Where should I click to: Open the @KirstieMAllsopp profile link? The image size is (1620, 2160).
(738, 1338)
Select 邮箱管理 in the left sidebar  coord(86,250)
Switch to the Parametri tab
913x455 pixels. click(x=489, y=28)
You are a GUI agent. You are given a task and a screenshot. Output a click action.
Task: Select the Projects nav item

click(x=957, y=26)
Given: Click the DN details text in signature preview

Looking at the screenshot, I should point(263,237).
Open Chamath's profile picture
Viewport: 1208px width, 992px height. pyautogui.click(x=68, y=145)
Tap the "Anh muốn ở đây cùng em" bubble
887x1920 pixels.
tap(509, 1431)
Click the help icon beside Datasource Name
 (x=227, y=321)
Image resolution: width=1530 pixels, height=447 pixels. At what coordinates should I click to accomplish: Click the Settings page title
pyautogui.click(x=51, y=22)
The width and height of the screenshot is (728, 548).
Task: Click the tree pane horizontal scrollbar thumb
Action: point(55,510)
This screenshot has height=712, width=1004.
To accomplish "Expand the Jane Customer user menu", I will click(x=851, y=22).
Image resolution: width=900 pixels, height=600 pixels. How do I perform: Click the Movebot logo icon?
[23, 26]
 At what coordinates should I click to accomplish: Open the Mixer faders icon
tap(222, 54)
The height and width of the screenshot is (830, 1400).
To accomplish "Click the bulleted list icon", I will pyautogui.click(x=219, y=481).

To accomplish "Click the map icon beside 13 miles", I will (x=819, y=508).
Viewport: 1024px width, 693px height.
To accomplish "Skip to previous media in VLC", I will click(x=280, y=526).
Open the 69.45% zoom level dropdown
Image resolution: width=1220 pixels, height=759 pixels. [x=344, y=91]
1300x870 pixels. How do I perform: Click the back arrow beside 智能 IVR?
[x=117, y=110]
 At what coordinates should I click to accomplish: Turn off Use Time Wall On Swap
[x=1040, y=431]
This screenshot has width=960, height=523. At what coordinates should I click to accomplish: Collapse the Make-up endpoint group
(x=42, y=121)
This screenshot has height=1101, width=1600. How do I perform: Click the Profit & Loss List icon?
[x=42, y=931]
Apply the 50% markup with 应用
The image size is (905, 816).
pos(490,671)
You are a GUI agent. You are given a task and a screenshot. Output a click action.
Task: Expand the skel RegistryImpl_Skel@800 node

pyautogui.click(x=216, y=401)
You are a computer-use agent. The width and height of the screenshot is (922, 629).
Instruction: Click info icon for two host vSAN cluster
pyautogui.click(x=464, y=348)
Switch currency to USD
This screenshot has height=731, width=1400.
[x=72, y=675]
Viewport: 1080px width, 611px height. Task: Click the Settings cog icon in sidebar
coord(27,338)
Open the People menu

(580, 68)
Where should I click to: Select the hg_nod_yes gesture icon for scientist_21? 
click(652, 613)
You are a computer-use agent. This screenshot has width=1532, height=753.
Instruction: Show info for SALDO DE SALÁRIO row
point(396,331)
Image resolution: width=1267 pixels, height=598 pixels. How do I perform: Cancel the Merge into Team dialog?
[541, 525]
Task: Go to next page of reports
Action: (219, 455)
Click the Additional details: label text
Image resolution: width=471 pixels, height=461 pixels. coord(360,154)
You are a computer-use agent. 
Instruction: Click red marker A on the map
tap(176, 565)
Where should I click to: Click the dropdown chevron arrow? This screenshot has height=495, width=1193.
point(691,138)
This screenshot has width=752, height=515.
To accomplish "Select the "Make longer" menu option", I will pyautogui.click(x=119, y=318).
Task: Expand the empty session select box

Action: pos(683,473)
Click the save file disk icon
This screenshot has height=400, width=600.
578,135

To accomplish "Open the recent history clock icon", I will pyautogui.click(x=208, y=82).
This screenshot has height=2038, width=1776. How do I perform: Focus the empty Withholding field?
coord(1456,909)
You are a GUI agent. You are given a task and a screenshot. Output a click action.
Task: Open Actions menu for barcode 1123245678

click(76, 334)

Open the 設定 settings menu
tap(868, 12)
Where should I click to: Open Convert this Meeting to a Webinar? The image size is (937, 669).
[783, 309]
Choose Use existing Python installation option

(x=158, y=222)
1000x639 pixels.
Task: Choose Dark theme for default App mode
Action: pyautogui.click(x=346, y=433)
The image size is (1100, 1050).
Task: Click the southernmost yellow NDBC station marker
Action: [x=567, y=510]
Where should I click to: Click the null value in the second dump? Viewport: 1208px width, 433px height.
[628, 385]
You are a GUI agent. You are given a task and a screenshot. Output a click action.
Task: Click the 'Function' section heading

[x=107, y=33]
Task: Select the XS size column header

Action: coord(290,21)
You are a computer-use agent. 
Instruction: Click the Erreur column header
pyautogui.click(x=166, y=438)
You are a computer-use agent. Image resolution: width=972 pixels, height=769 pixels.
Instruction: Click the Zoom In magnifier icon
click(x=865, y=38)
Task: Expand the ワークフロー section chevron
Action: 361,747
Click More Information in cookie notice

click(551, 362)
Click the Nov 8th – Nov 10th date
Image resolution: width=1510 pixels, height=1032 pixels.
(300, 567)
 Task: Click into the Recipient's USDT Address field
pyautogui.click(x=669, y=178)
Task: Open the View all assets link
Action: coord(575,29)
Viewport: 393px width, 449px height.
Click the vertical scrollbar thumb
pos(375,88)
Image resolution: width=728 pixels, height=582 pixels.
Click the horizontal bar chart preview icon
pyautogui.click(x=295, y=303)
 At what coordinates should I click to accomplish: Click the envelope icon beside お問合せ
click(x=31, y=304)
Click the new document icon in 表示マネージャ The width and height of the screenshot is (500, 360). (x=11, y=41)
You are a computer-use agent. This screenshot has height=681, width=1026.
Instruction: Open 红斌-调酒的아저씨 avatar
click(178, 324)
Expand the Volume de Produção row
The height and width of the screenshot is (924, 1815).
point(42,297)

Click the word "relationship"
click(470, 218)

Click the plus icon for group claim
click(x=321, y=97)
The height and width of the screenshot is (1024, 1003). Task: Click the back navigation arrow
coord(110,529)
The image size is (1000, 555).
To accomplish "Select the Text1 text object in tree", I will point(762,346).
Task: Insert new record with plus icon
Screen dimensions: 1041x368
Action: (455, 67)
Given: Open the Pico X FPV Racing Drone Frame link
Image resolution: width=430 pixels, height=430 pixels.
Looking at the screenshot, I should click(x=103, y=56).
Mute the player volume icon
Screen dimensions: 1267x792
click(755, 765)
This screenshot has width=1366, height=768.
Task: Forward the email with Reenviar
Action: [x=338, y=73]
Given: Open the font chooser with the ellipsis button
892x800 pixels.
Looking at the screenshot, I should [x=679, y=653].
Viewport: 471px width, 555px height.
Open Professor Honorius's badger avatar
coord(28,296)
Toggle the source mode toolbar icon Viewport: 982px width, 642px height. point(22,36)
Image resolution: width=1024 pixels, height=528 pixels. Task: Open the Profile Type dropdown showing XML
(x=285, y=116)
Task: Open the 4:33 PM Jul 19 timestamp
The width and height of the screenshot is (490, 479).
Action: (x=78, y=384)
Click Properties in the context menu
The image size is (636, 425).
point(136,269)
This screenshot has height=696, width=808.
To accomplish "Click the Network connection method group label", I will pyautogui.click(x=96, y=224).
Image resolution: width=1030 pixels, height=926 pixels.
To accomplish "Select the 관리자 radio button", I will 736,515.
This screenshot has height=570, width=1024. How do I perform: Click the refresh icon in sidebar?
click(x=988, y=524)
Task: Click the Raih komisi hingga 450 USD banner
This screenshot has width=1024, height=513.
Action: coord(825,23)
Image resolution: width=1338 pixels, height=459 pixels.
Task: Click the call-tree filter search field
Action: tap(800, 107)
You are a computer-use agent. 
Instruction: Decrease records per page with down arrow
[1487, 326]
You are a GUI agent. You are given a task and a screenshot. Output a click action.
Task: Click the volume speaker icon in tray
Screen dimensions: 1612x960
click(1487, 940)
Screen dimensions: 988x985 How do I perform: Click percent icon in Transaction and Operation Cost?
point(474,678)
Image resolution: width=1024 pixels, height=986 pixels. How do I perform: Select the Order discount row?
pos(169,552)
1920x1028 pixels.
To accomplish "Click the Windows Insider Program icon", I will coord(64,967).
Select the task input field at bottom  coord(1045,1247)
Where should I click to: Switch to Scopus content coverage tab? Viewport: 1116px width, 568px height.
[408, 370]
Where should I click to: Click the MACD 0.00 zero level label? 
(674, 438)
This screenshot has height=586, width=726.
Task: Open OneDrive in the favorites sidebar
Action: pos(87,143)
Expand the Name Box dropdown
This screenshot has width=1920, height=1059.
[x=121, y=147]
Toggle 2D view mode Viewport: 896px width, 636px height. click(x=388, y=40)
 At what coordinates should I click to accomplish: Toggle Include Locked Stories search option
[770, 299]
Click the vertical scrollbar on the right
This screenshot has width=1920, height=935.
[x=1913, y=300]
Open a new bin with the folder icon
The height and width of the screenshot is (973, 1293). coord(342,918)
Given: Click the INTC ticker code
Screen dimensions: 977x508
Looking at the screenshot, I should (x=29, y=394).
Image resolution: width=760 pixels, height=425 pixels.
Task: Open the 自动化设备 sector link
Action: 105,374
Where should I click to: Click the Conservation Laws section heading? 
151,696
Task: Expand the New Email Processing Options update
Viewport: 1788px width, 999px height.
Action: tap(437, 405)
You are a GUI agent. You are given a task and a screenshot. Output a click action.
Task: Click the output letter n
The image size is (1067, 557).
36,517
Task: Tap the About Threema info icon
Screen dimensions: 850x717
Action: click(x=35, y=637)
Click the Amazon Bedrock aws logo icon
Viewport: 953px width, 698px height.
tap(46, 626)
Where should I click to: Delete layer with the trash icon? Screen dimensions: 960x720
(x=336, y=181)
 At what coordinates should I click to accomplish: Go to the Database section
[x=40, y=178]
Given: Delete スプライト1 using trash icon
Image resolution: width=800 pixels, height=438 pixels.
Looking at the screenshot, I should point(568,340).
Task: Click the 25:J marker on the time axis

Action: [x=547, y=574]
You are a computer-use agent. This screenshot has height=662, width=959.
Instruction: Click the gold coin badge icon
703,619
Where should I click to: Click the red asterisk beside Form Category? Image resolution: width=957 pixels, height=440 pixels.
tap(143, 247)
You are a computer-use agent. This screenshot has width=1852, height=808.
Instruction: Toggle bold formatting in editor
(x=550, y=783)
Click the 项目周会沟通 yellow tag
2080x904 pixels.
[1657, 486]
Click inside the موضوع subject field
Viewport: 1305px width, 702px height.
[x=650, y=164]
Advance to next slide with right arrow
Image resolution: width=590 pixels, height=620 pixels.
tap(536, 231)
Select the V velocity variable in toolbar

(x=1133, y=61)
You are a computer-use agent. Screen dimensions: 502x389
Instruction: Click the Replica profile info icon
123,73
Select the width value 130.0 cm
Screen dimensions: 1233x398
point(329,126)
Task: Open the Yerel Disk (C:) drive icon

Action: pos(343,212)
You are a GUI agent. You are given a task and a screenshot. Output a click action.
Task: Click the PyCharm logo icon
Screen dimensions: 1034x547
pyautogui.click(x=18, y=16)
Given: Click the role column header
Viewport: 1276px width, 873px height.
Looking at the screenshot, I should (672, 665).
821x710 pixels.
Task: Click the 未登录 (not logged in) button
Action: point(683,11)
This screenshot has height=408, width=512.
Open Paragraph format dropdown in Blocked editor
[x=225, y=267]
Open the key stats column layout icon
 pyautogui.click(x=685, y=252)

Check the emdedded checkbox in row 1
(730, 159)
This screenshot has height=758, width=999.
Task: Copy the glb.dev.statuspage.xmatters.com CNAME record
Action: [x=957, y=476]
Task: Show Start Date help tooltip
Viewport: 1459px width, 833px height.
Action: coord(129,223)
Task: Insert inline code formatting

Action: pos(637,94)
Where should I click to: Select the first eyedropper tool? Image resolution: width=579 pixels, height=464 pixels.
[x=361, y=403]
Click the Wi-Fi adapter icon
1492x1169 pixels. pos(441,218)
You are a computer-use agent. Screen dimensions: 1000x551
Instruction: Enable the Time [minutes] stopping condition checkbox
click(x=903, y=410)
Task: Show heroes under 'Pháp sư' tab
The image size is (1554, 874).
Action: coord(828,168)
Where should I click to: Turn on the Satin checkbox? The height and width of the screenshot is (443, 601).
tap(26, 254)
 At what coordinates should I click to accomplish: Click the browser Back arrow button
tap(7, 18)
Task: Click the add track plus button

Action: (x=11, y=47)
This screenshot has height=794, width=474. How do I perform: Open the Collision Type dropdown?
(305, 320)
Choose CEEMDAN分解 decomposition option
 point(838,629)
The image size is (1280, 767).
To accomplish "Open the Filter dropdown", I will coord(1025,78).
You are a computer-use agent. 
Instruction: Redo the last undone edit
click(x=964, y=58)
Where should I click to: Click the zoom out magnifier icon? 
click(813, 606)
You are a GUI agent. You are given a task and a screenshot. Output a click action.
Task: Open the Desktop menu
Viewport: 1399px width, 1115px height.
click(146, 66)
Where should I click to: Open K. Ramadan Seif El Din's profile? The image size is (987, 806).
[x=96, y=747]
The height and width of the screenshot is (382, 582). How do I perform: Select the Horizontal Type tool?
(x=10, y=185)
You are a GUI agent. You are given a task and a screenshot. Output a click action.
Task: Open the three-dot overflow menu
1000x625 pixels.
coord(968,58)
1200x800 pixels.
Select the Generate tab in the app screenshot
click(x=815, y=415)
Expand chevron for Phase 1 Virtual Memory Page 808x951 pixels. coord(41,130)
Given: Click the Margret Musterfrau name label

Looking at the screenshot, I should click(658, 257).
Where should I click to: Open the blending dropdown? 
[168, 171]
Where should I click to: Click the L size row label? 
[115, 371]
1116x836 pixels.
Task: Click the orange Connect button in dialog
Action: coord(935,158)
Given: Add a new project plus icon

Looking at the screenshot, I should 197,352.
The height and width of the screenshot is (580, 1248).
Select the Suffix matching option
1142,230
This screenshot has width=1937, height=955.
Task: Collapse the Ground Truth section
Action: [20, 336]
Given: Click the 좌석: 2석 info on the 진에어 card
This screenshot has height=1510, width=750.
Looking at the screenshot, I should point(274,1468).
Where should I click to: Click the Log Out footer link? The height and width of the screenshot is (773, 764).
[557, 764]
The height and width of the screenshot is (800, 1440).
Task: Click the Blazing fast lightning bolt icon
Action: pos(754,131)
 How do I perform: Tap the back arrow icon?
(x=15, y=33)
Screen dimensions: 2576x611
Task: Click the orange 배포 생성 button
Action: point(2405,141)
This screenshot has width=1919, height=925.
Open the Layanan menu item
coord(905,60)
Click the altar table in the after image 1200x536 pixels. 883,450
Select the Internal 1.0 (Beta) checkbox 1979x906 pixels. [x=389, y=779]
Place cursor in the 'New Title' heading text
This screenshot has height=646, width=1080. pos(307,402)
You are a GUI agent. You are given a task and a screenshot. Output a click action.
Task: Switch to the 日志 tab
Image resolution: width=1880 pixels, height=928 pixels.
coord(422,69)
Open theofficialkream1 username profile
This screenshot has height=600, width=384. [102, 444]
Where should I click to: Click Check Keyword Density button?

--

*ABOUT THIS EXERCISE*
Restate word for word the entries above from the line with "Click the word" through the line with "Task: Insert new record with plus icon", inclusive, leaving out everything else.

*RESPONSE AREA*
Click the word "relationship"
click(470, 218)

Click the plus icon for group claim
click(x=321, y=97)
The height and width of the screenshot is (1024, 1003). Task: Click the back navigation arrow
coord(110,529)
The image size is (1000, 555).
To accomplish "Select the Text1 text object in tree", I will point(762,346).
Task: Insert new record with plus icon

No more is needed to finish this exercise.